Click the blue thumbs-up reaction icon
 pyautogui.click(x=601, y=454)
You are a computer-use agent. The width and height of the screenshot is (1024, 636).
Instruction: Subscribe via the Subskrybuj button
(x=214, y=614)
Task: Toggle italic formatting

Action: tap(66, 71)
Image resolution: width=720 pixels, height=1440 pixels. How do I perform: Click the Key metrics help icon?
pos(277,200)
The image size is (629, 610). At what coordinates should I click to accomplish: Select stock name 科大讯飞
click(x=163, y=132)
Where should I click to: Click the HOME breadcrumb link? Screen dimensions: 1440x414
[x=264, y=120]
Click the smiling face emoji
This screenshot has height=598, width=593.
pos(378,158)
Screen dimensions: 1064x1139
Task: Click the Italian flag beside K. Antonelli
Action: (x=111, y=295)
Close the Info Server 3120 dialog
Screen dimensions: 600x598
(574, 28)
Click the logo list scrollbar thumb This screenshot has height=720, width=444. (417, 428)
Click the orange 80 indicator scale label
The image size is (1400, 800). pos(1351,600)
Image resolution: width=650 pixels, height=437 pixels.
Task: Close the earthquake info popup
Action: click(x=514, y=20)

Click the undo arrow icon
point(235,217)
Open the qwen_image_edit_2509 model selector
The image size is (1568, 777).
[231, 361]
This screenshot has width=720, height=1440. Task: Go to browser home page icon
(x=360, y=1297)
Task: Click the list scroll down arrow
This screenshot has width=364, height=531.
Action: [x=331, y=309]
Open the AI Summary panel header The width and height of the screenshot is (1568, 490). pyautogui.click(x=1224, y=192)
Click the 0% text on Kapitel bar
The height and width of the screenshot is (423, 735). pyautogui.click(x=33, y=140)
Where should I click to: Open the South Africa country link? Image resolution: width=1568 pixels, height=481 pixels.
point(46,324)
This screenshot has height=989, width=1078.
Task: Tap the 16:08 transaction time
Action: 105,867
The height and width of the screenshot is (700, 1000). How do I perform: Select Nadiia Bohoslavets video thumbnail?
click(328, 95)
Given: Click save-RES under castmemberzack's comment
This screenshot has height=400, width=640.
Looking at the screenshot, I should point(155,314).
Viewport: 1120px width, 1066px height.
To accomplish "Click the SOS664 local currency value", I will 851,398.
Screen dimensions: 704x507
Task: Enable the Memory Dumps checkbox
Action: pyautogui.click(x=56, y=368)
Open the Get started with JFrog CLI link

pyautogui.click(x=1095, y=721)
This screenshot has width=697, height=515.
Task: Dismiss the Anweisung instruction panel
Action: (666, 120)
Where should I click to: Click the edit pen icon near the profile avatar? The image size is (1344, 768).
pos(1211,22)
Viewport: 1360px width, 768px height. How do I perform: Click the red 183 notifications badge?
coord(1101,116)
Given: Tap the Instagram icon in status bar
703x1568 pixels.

# Work task
Could you give the data above again, exact in every line?

# Task answer
Click the blue thumbs-up reaction icon
 pyautogui.click(x=601, y=454)
You are a computer-use agent. The width and height of the screenshot is (1024, 636).
Instruction: Subscribe via the Subskrybuj button
(x=214, y=614)
Task: Toggle italic formatting

Action: tap(66, 71)
Image resolution: width=720 pixels, height=1440 pixels. How do I perform: Click the Key metrics help icon?
pos(277,200)
The image size is (629, 610). At what coordinates should I click to accomplish: Select stock name 科大讯飞
click(x=163, y=132)
Where should I click to: Click the HOME breadcrumb link? Screen dimensions: 1440x414
[x=264, y=120]
Click the smiling face emoji
This screenshot has height=598, width=593.
pos(378,158)
Screen dimensions: 1064x1139
Task: Click the Italian flag beside K. Antonelli
Action: (x=111, y=295)
Close the Info Server 3120 dialog
Screen dimensions: 600x598
(574, 28)
Click the logo list scrollbar thumb This screenshot has height=720, width=444. (417, 428)
Click the orange 80 indicator scale label
The image size is (1400, 800). pos(1351,600)
Image resolution: width=650 pixels, height=437 pixels.
Task: Close the earthquake info popup
Action: click(x=514, y=20)

Click the undo arrow icon
point(235,217)
Open the qwen_image_edit_2509 model selector
The image size is (1568, 777).
[231, 361]
This screenshot has width=720, height=1440. Task: Go to browser home page icon
(x=360, y=1297)
Task: Click the list scroll down arrow
This screenshot has width=364, height=531.
Action: [x=331, y=309]
Open the AI Summary panel header The width and height of the screenshot is (1568, 490). pyautogui.click(x=1224, y=192)
Click the 0% text on Kapitel bar
The height and width of the screenshot is (423, 735). pyautogui.click(x=33, y=140)
Where should I click to: Open the South Africa country link? Image resolution: width=1568 pixels, height=481 pixels.
point(46,324)
This screenshot has height=989, width=1078.
Task: Tap the 16:08 transaction time
Action: 105,867
The height and width of the screenshot is (700, 1000). How do I perform: Select Nadiia Bohoslavets video thumbnail?
click(328, 95)
Given: Click save-RES under castmemberzack's comment
This screenshot has height=400, width=640.
Looking at the screenshot, I should point(155,314).
Viewport: 1120px width, 1066px height.
To accomplish "Click the SOS664 local currency value", I will 851,398.
Screen dimensions: 704x507
Task: Enable the Memory Dumps checkbox
Action: pyautogui.click(x=56, y=368)
Open the Get started with JFrog CLI link

pyautogui.click(x=1095, y=721)
This screenshot has width=697, height=515.
Task: Dismiss the Anweisung instruction panel
Action: (666, 120)
Where should I click to: Click the edit pen icon near the profile avatar? The image size is (1344, 768).
pos(1211,22)
Viewport: 1360px width, 768px height. How do I perform: Click the red 183 notifications badge?
coord(1101,116)
Given: Tap the Instagram icon in status bar
703x1568 pixels.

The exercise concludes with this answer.